Shaqiri scored a 20-yard free kick against Middlesbrough on the opening day of the 2016–17 season. However a calf injury ruled him out for the next six weeks, returning to the side on 24 September 2016 against West Bromwich Albion where he provided the assist for Joe Allen in a 1–1 draw. Shaqiri scored two long-range goals against Hull City on 22 October 2016, becoming the first Stoke player to do so in a Premier League game. He scored another long range strike also against Hull on 15 April 2017 which was named as Stoke's goal of the season. Shaqiri made 22 appearances in 2016–17, as Stoke finished in 13th position.

Shaqiri scored his first goal of the 2017–18 season in the match against Newcastle United, on 16 September, scoring the equalising goal in an eventual 1–2 defeat. On 4 November, he scored in a 2–2 draw against Leicester City. On 25 November, he scored in a 1–2 defeat to Crystal Palace. On 2 December, he scored in a 2–1 win over Swansea City. On 3 February 2018, he scored the opening goal in a 1–2 defeat to AFC Bournemouth. A week later, on 10 February, he scored in a 1–1 draw against Brighton & Hove Albion. On 24 February, Shaqiri scored for a third consecutive game in a 1–1 draw against Leicester City. In March 2018, with Stoke battling against relegation, Shaqiri courted controversy with an interview for Swiss magazine Schweizer Illustrierte in which he said there was a "lack of quality" in his Stoke teammates and that even the presence of Ronaldinho would not improve the team. On 5 May, Shaqiri scored in a 1–2 defeat to Crystal Palace, as Stoke were relegated to the Championship. He played 38 times for the club in the season and finished as top goalscorer for the club with 8 goals, also providing 7 assists.

__LISTED RECORDS__

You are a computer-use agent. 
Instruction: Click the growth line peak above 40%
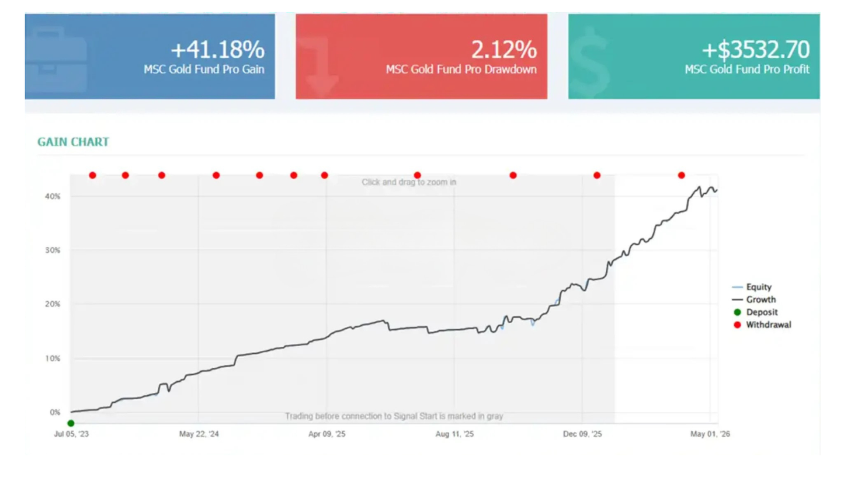(699, 187)
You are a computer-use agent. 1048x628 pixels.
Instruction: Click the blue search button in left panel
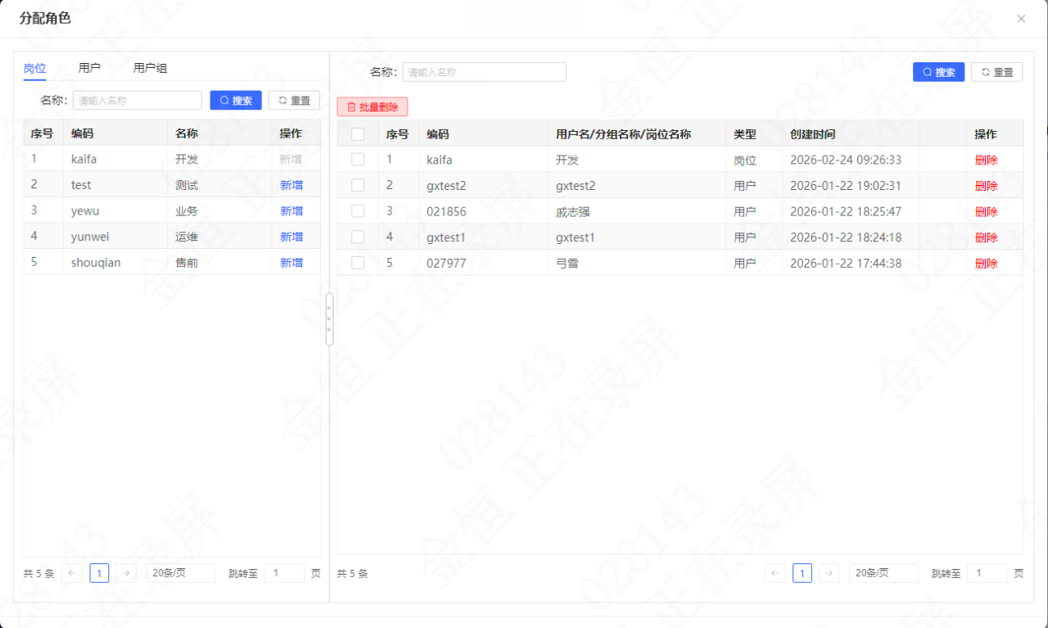(x=236, y=101)
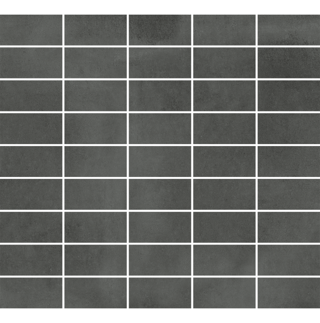This screenshot has height=323, width=320.
Task: Click the light gray strip at the bottom
Action: (x=160, y=316)
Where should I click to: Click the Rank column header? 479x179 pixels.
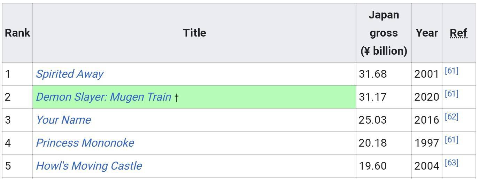click(x=17, y=33)
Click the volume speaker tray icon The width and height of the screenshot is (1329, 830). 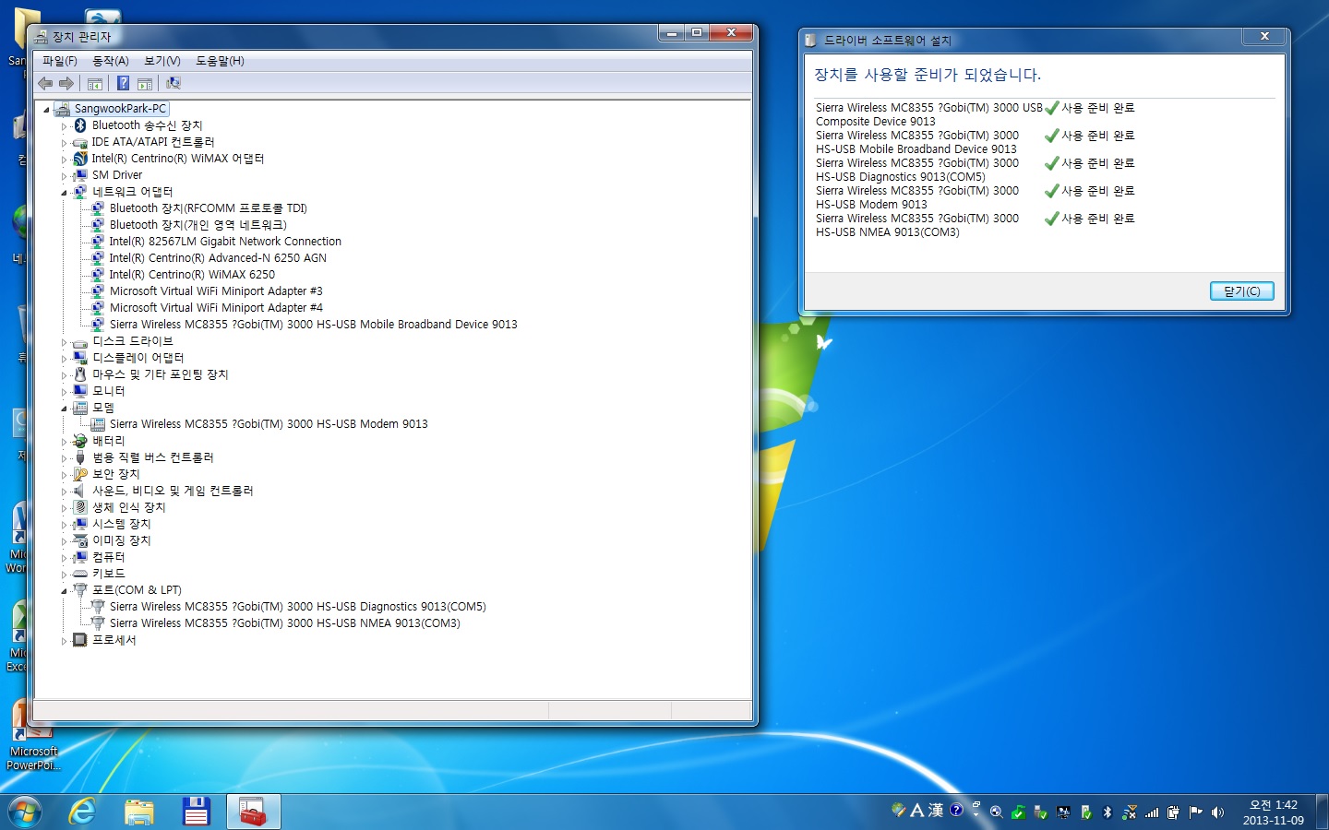(1217, 812)
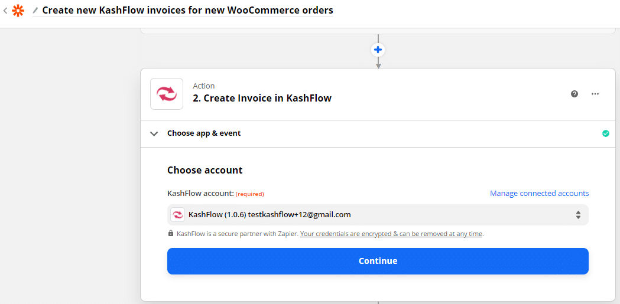Viewport: 620px width, 304px height.
Task: Add a step with the blue plus button
Action: pos(378,50)
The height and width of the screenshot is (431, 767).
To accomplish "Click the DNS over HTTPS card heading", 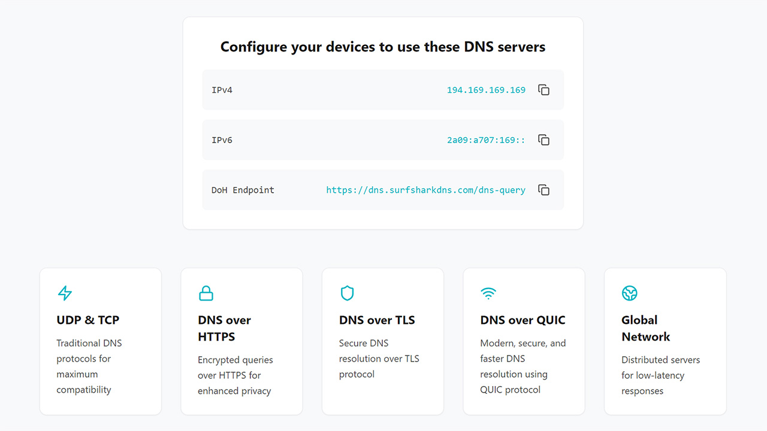I will (224, 328).
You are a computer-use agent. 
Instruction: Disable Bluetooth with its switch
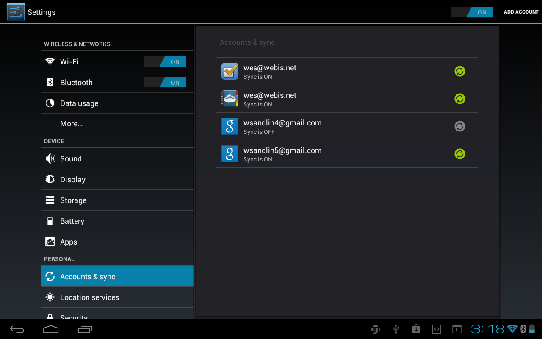(165, 82)
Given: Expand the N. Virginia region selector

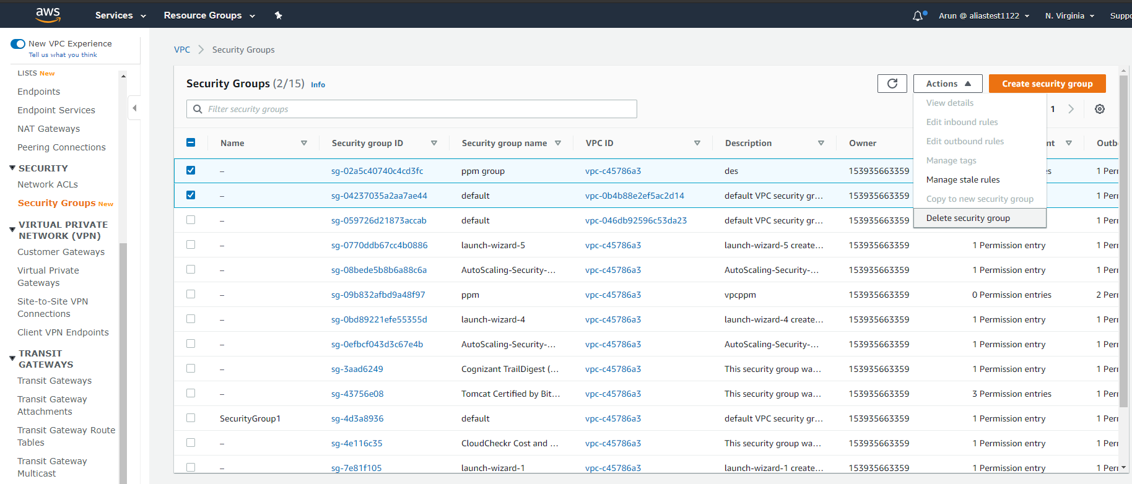Looking at the screenshot, I should [x=1069, y=15].
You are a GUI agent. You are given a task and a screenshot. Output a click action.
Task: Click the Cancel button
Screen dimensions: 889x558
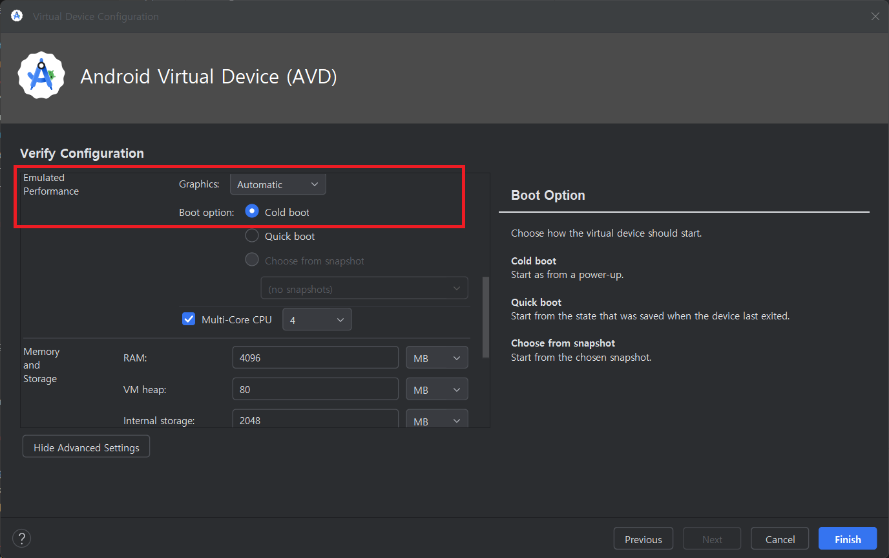tap(780, 539)
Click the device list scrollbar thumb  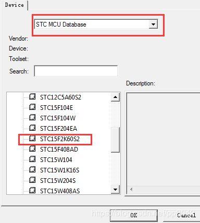(x=115, y=140)
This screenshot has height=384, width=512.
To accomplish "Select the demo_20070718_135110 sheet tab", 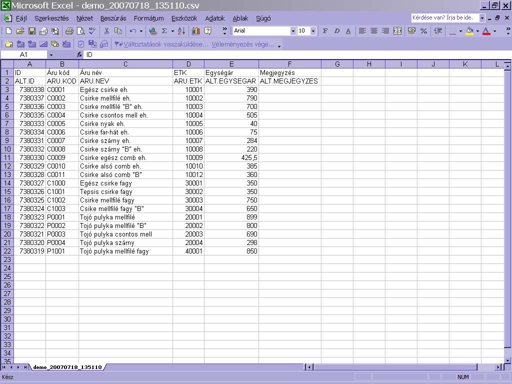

__WORK TASK 1__
Answer these questions from the passage on Shaqiri's Stoke seasons:
(a) Whose goal did Shaqiri assist on 24 September 2016?
(b) In what position did Stoke finish the 2016–17 season?
(c) Which Swiss magazine published the interview that caused controversy in March 2018?
__WORK TASK 2__
Does each statement agree with the passage on Shaqiri's Stoke seasons? Answer yes or no and quote the words that decide it.
(a) Shaqiri's first goal of the 2017–18 season came against Newcastle United.
(b) A calf injury kept Shaqiri out for three weeks.
(c) Stoke beat Swansea City on 2 December.
__WORK TASK 3__
Write out the passage on Shaqiri's Stoke seasons between "Shaqiri scored a" and "in 13th position.", inclusive, substituting "knee injury" for "calf injury".

__WRITTEN RESPONSE 1__
(a) Joe Allen
(b) 13th
(c) Schweizer Illustrierte

__WRITTEN RESPONSE 2__
(a) Yes: "Shaqiri scored his first goal of the 2017–18 season in the match against Newcastle United"
(b) No: "a calf injury ruled him out for the next six weeks"
(c) Yes: "On 2 December, he scored in a 2–1 win over Swansea City."

__WRITTEN RESPONSE 3__
Shaqiri scored a 20-yard free kick against Middlesbrough on the opening day of the 2016–17 season. However a knee injury ruled him out for the next six weeks, returning to the side on 24 September 2016 against West Bromwich Albion where he provided the assist for Joe Allen in a 1–1 draw. Shaqiri scored two long-range goals against Hull City on 22 October 2016, becoming the first Stoke player to do so in a Premier League game. He scored another long range strike also against Hull on 15 April 2017 which was named as Stoke's goal of the season. Shaqiri made 22 appearances in 2016–17, as Stoke finished in 13th position.